First night I slept out after arriving late at the airport.
One night I spent sleeping out in Yorkshire.
One night I spent sleeping outside the airport before I flew back to the Far East.
The rest of the nights I stayed with friends.
However I had a problem.
Before I left Thailand I could not find my key to my storage unit.
And that meant I had no gear to use to sleep out. No kill em let God sort em out knife.
No black fang tactical sleeping bag.
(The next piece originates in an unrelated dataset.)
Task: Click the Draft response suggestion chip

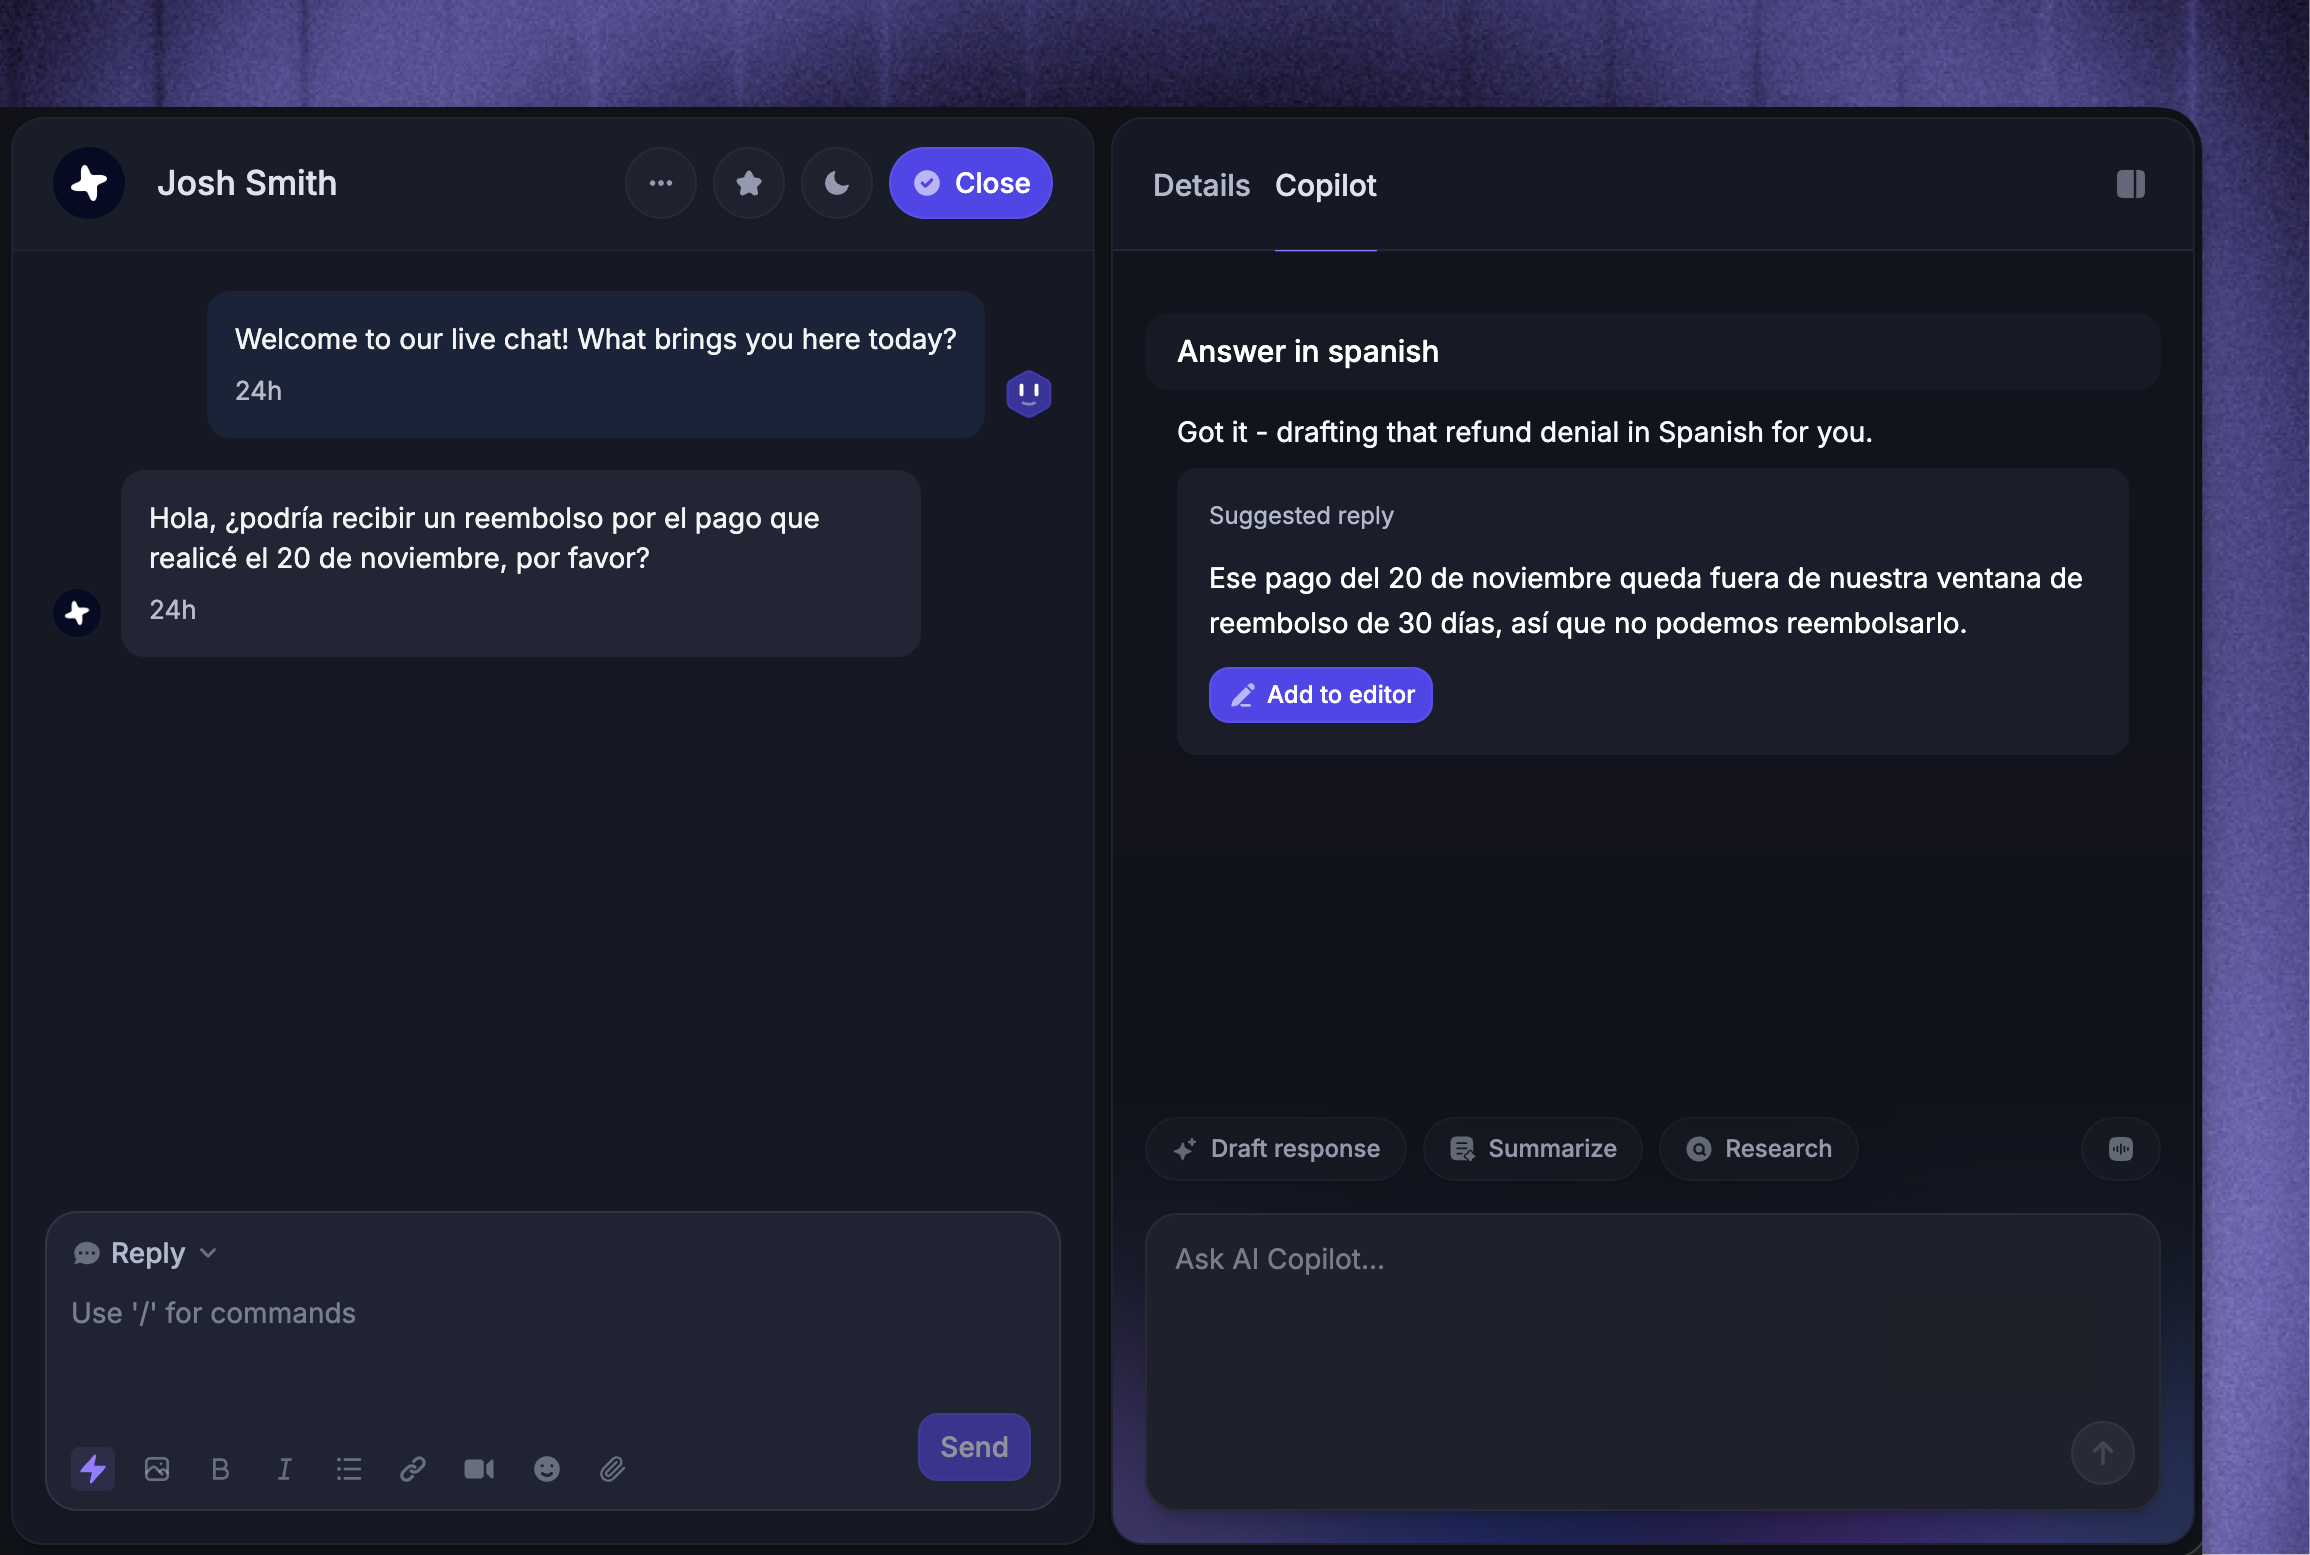Action: (1276, 1148)
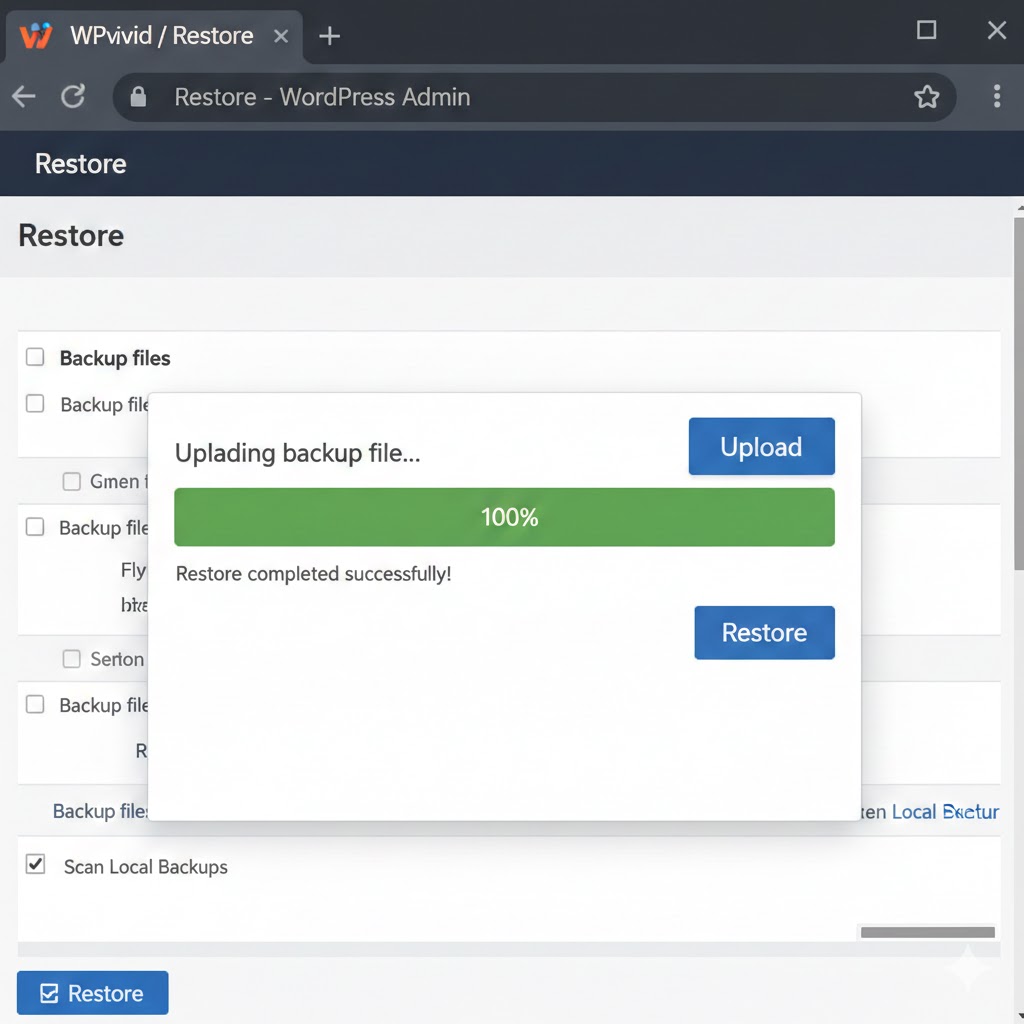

No viper sniper cooking pan.
However it was a challenge to me to survive without these essential items.
First at Withenshawe near the airport I bought a $13 sleeping bag, and a polyester woolly hat.
Plus some full size polythene trash sacks, and a newspaper.
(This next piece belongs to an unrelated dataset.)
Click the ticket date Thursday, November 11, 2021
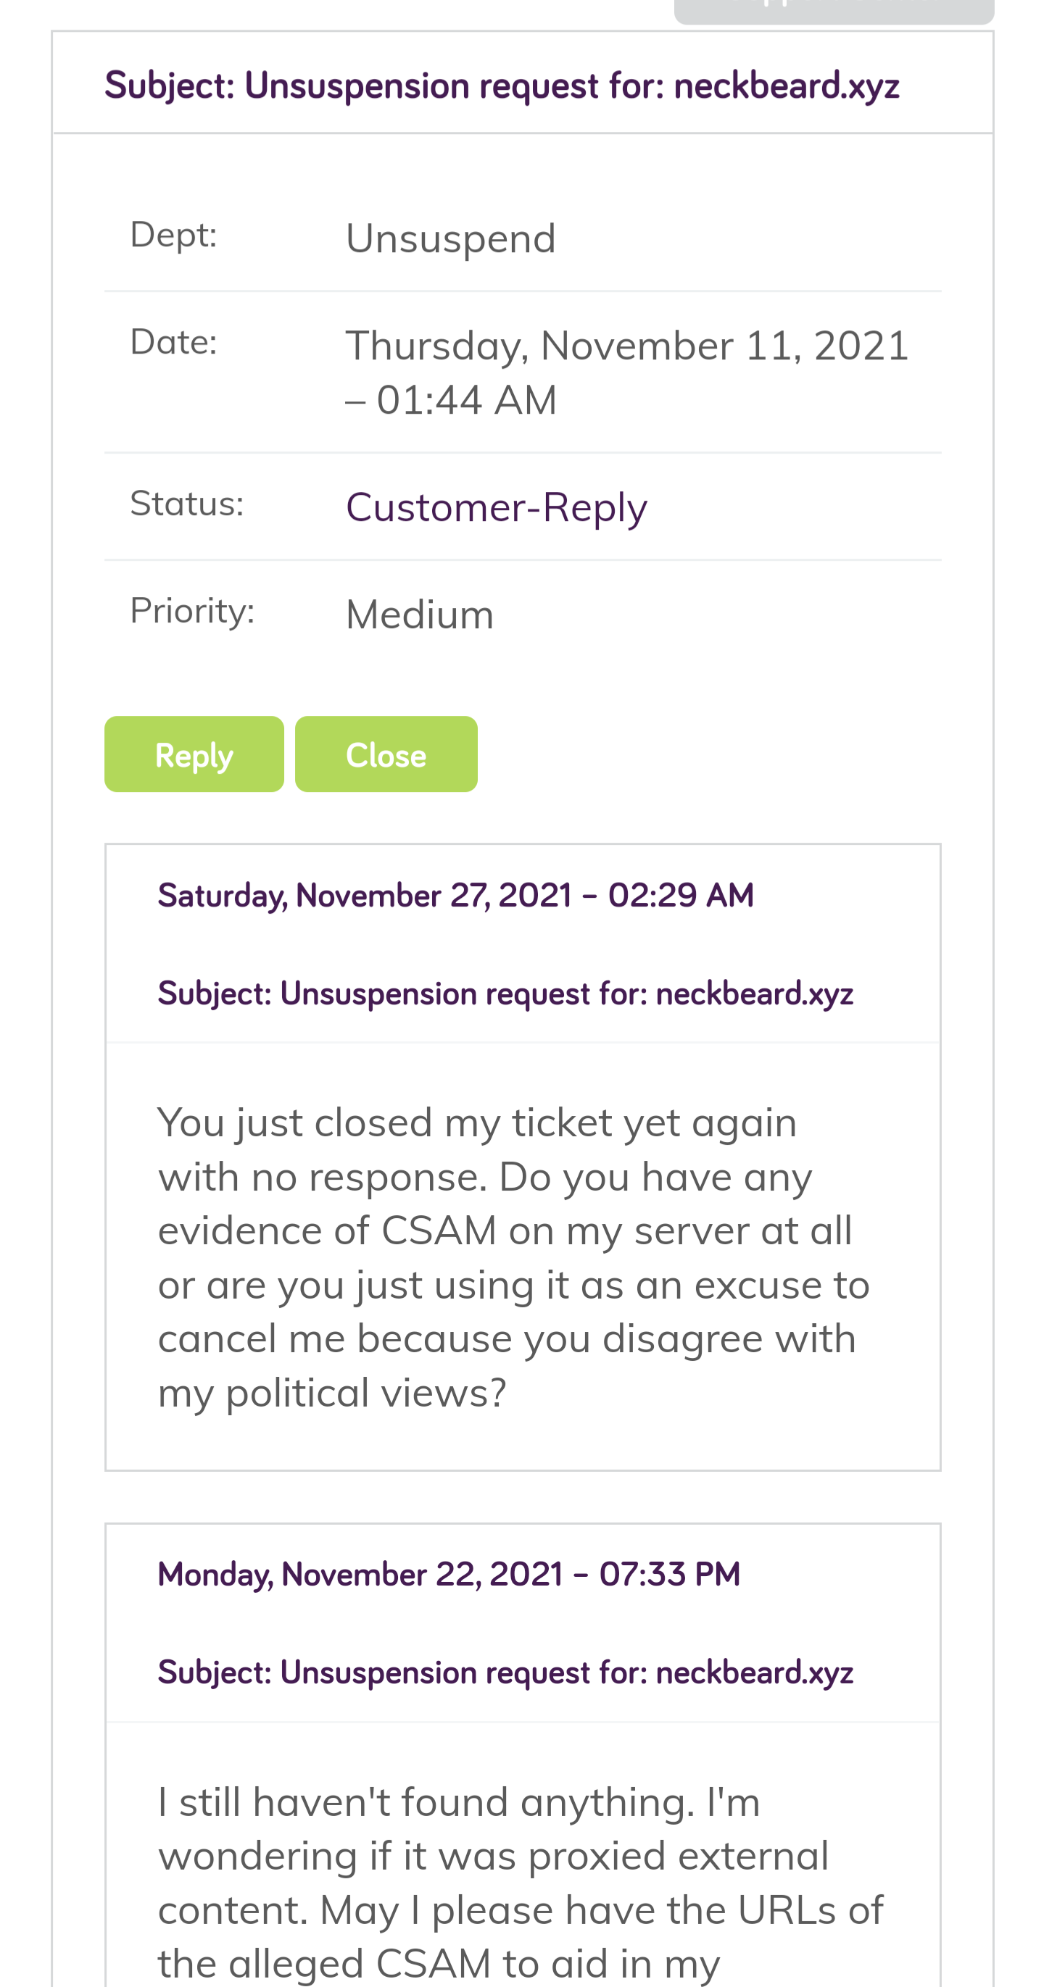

The sleeping bag was too short, but then it was only $13.
I laid a trash sack down on the ground in trees near the airport, put the sleeping bag in the other trash sack, and after stuffing the sleeping bag with newspaper, spent a fairly comfortable night.
For my next night out I bought a $5 fleece without hood, a can of beer, and had a folding scout cup.
This night was more comfortable because I could sleep by a campfire.
In the morning I boiled water in the empty beer can and brewed coffee.
Back at the airport after a night out I discarded the odd socks I was wearing and my raggedy underpants, a shirt that had a collar beginning to wear, and dumped the cheap fleece, and left the sleeping bag.
I had lost the woolly hat some days before.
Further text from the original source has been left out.